═════ STUDY MATERIAL ═════

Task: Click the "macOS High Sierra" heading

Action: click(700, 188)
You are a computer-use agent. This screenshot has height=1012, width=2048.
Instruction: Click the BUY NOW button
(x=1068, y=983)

═════

-- TASK GOAL --
Keep the wording exact. Give all of the records again.

-- SOLUTION BELOW --
Task: Click the "macOS High Sierra" heading

Action: click(700, 188)
You are a computer-use agent. This screenshot has height=1012, width=2048.
Instruction: Click the BUY NOW button
(x=1068, y=983)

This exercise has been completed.